--- Actions to take ---
1. Answer these questions using the passage on gold investing:
(a) According to the World Gold Council survey, what was the surplus of gold in 2005?
(b) By what percentage did the number of investments in gold rise in 2014?
(c) To what does the passage attribute the appreciation of stocks since 1800?
2. Carry on the passage comparing gold and stocks from the point where it ends.

--- Passage to read ---
Fundamental Analysis

To analyze situations on a macroeconomic scales, investors use a technique called fundamental analysis. This technique includes international economic indicators such as interest rates, productivity, energy prices, inflation, and GDP growth rates. Investors could also use the technique to analyze the supply versus demand for global gold. The World Gold Council performed a survey and have found that during the year 2005, the supply for gold was 3859 tonnes and the demand was 3,754 tonnes. Which resulted with a surplus of 105 tonnes. There is a reason that makes gold like no other commodity, it is because the supply and demand due to private ownership is very liquid able and is prone to rapid changes. On top of that, gold production is unlikely to change in the near future. The number of investments in gold has increased by 64% in 2014. The increase includes gold bars and coin, and traded funds.

Gold versus Stocks

Gold and stocks are known for their fundamental differences and are often compared with each other. Gold and Stocks are often defined by two characteristics, gold is known as a store of value which means there is no growth, and stocks are known as a return on value which is growth from anticipated real price increase plus dividends. Unlike Gold, stocks are best invested in a calm and stable political climate with strong property rights and small disturbances. An excellent example is shown in the graph below for Dow Jones Industrial Average divided by the price of an ounce of gold. The appreciation of stocks since 1800 were primarily due to the stable American political system. However, the same could not be said about gold. The price of gold peaked in 1980 where the Dow Industrials plateaued at a ratio of 1:1 with gold, and continues to grow until the 1990’s. Coincidently, the invasion of Afghanistan by the Soviet Union and the world threat of spreading communism was occurring at the same time. However, the growth did not continue past January 14, 2000 where it peaked at 41.3 and has been decreased ever since.

--- Given information ---
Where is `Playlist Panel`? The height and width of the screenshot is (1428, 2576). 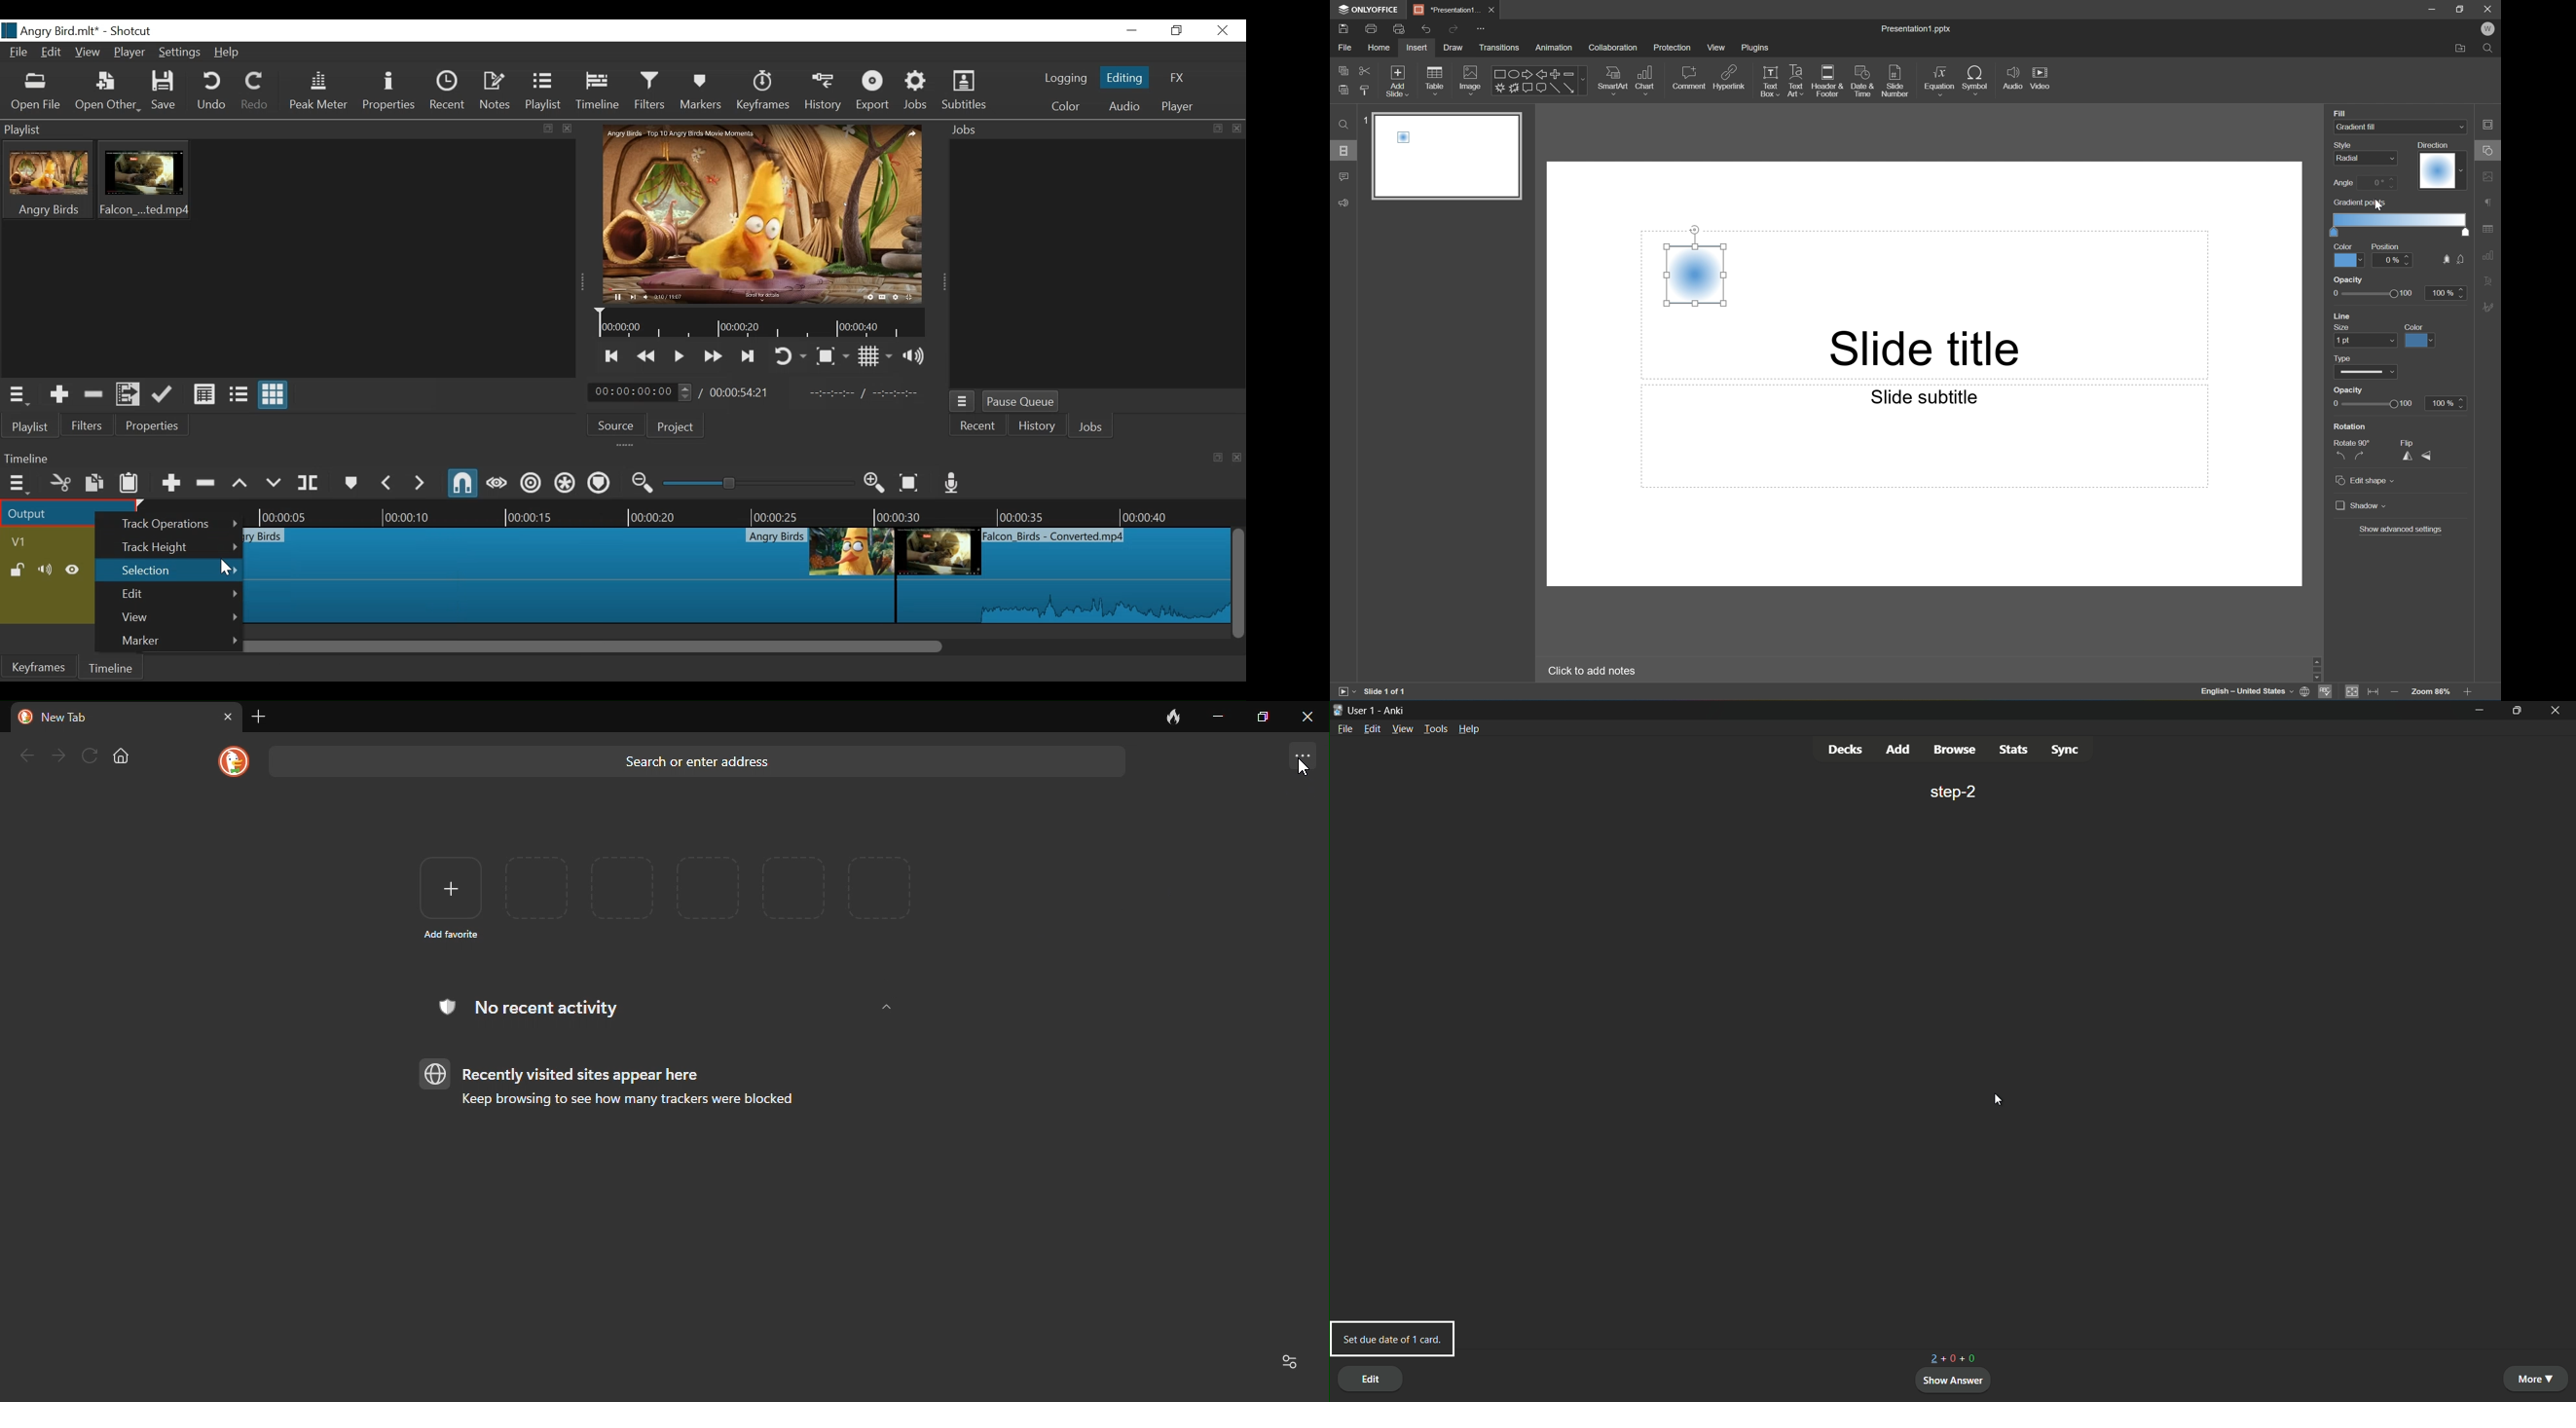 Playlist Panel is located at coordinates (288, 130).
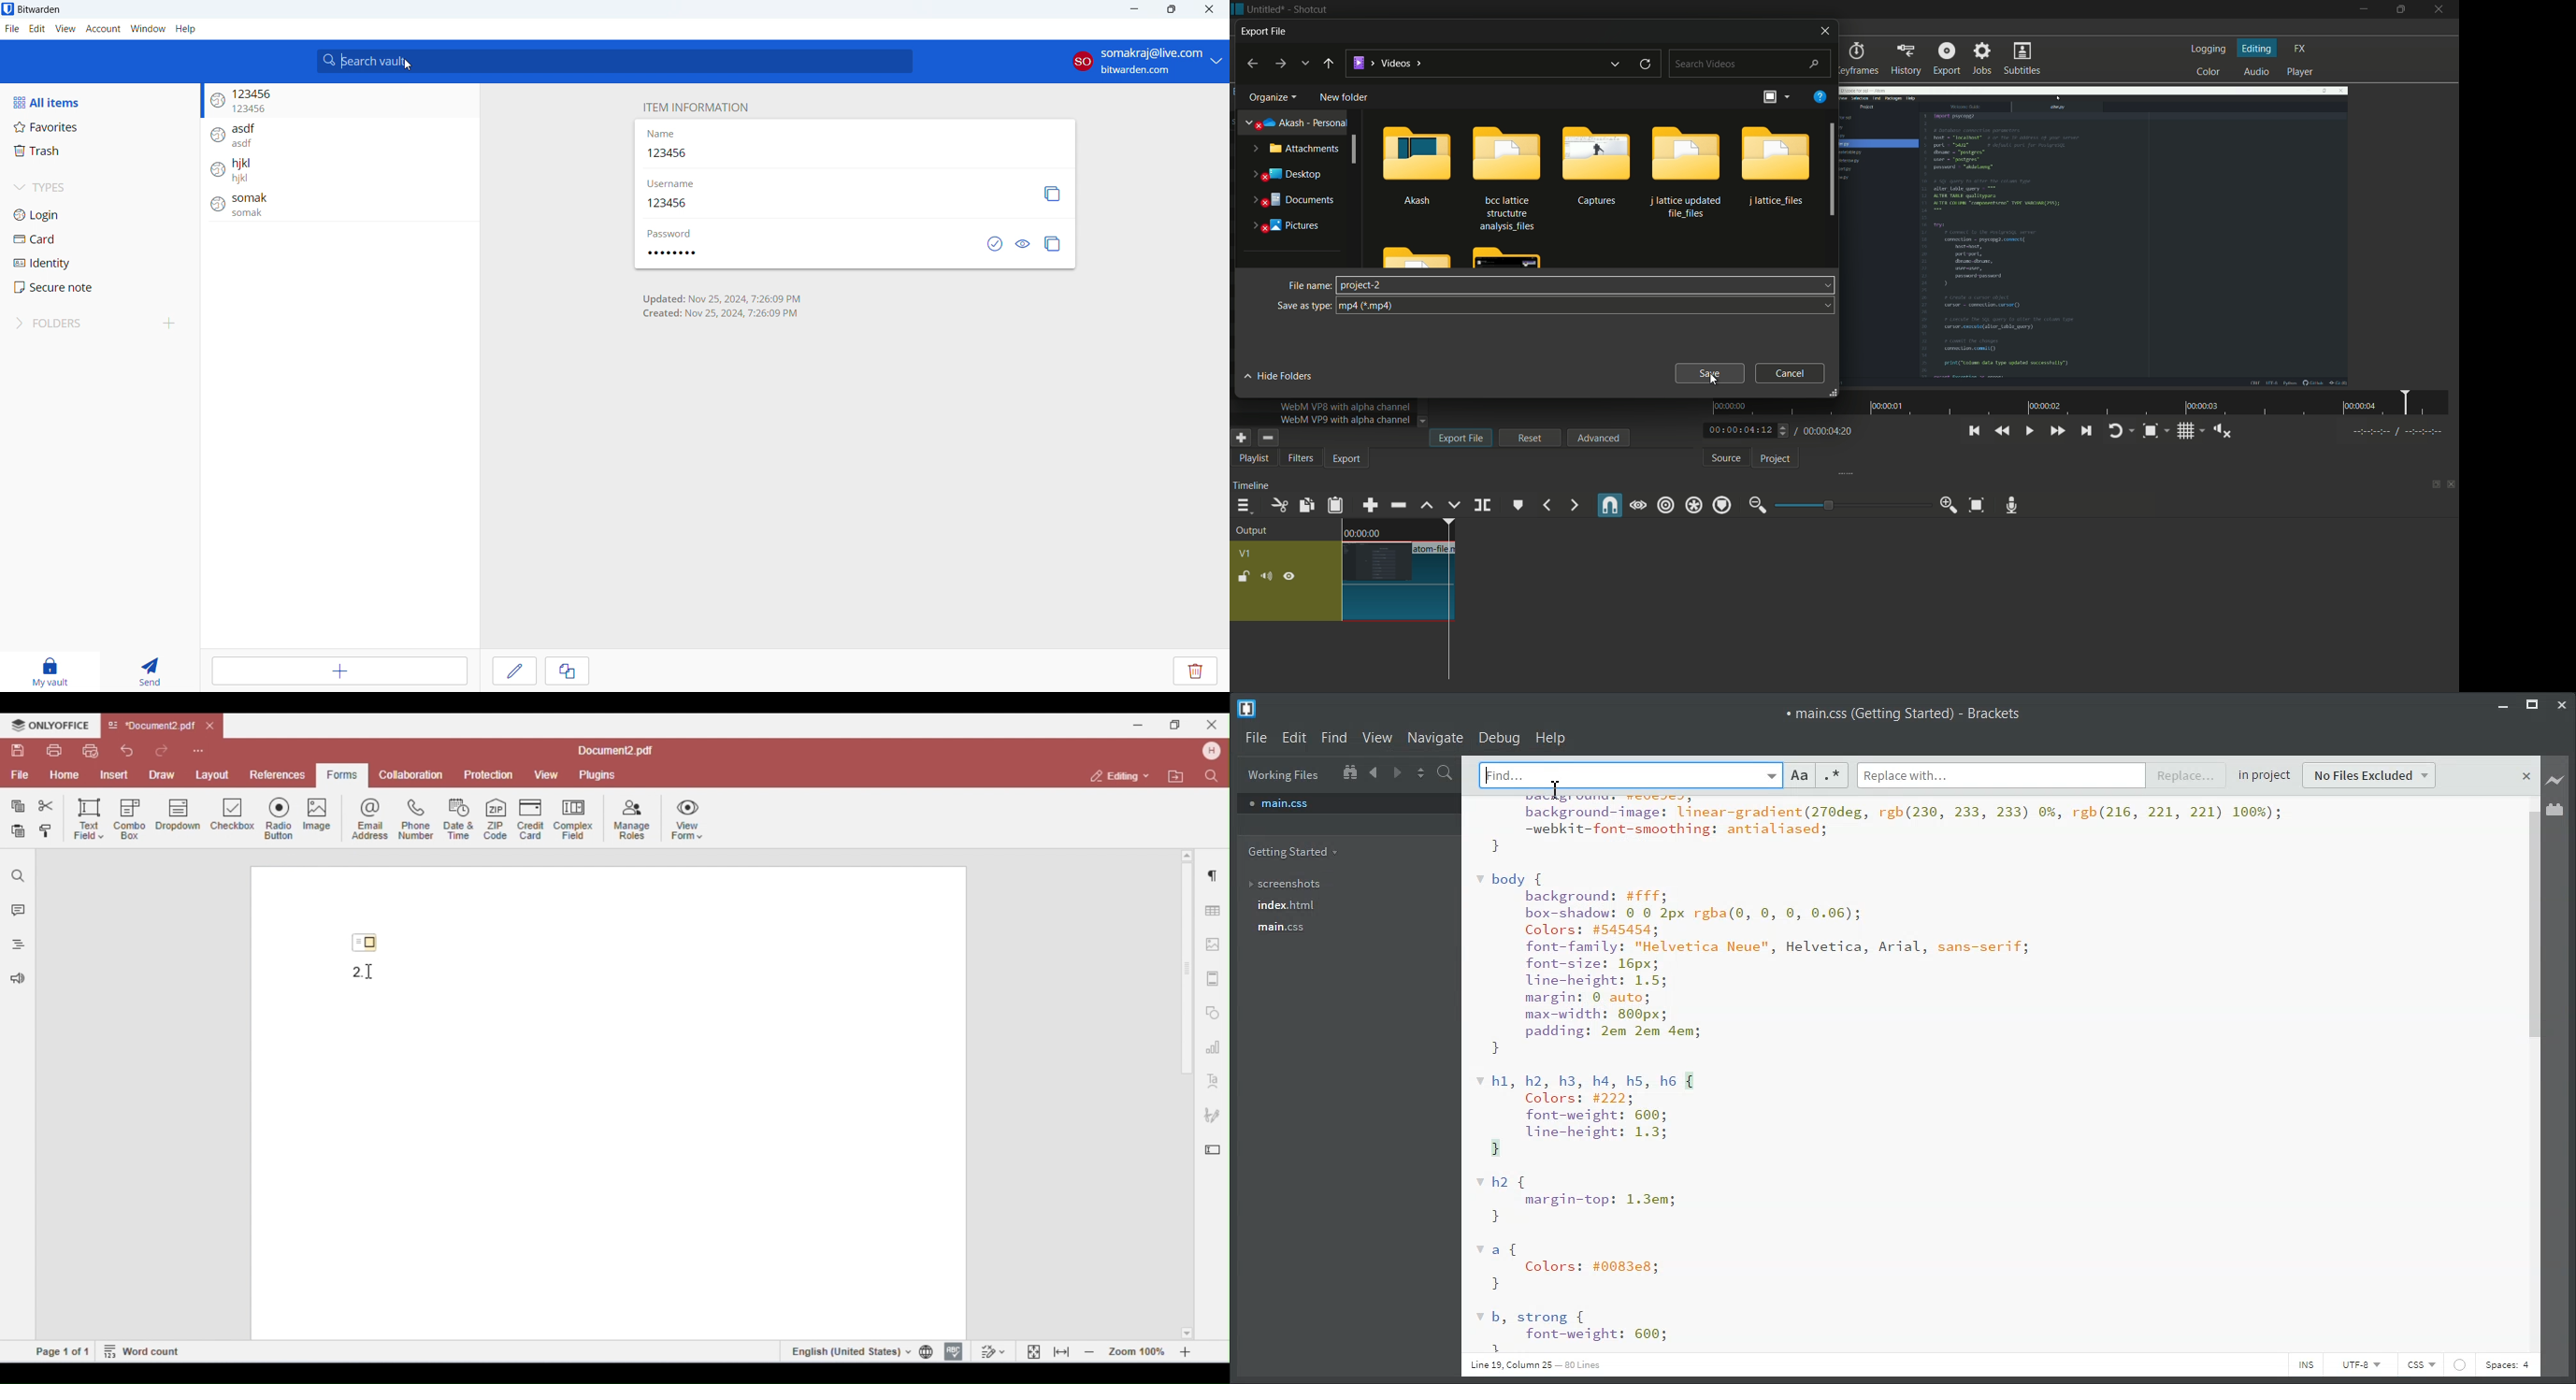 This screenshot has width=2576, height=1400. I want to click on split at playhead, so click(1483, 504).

--- Answers provided ---
1.
(a) 105 tonnes
(b) 64%
(c) The stable American political system

2.
Thomas Sowell put up an argument in his Basic Economics book that gold will not hold its value against stocks and bonds in the long term. His main reason being, gold had a higher volatility when compared to stocks and bonds.

If you would compare the value of $1 worth of bonds to $1 worth of gold in 1801 to 1998, the gold would be worth 78 cents while the bonds would be worth close to a thousand dollars. A more extreme example would be to compare $1 worth of stocks, in 1998 it would be worth millions of dollars.

Technical Analysis

A common method for making investment decisions for gold investors is to use technical analysis. A technical analysis can include market trends, the economic cycle, moving averages, analysing chart patterns, all in an effort to predict the future price of gold.

Using Leverage

Some investors make risky investments where they use loaned funds to invest in gold or even use their existing assets to purchase gold. Despite the fact that leverage is an important part of purchasing gold derivatives and unhedged gold mining company shares, leveraging can bring gains but can also increase the risk of capital loss if there is a lack of growth.

Taxation

The taxation on gold provides a unique position in the market. The European Union implemented a rule that any trading involving gold coins and bullion products were to be free of VAT. Other commodities such as silver or other precious metals are not free of VAT.  However, there are capital taxes that could apply depending on their tax residency.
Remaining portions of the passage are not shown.